Recorded data:
▬▬▬

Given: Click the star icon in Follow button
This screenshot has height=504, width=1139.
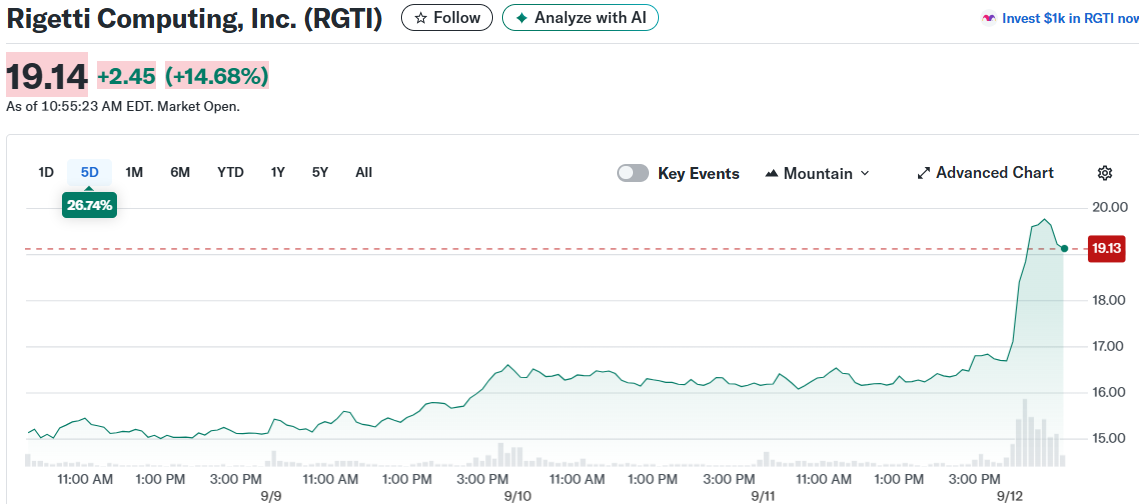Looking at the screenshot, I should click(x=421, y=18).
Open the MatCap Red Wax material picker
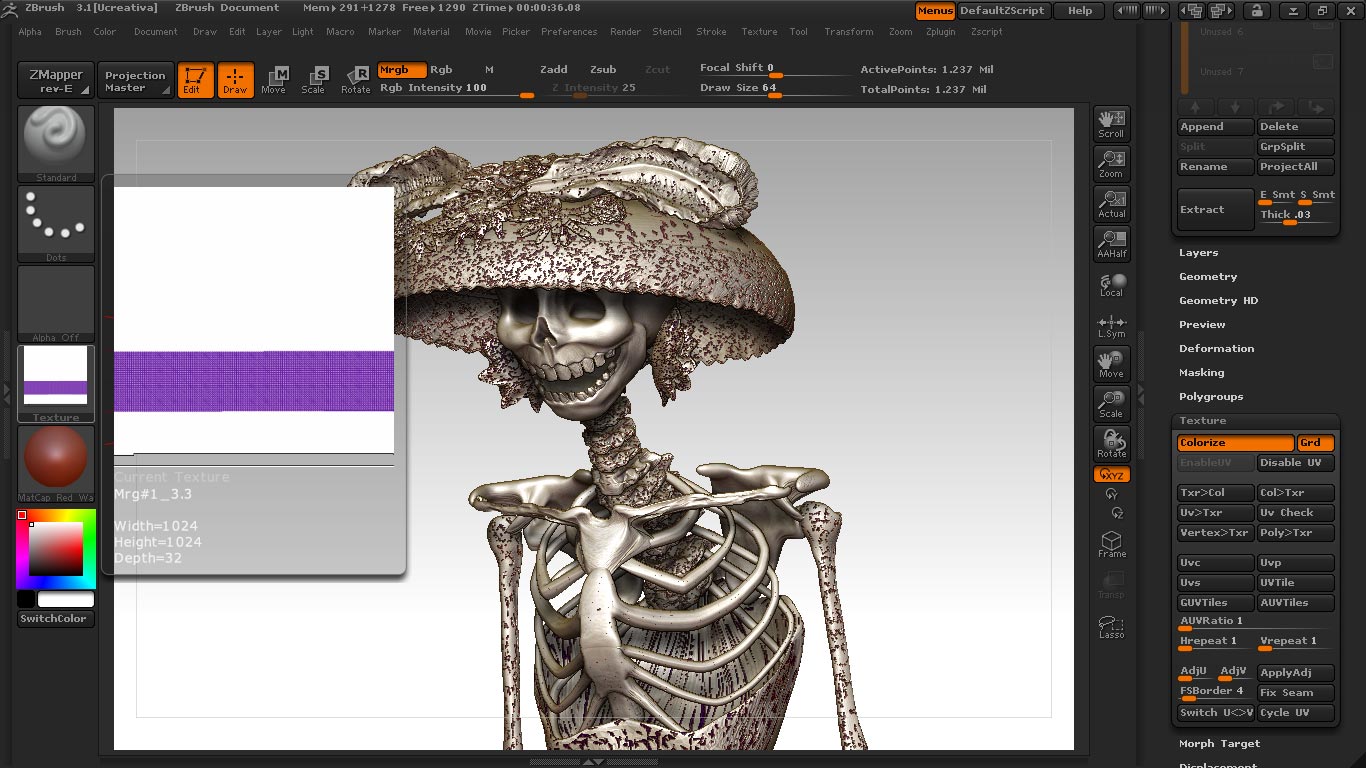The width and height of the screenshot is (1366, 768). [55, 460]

▬▬▬

▸ **Your task**
Can you write out every line of the listing above word for word, leaving the pictures out of your answer?

▸ **Exercise answer**
Given: Click the star icon in Follow button
This screenshot has height=504, width=1139.
Looking at the screenshot, I should click(x=421, y=18).
Open the MatCap Red Wax material picker
The width and height of the screenshot is (1366, 768). [55, 460]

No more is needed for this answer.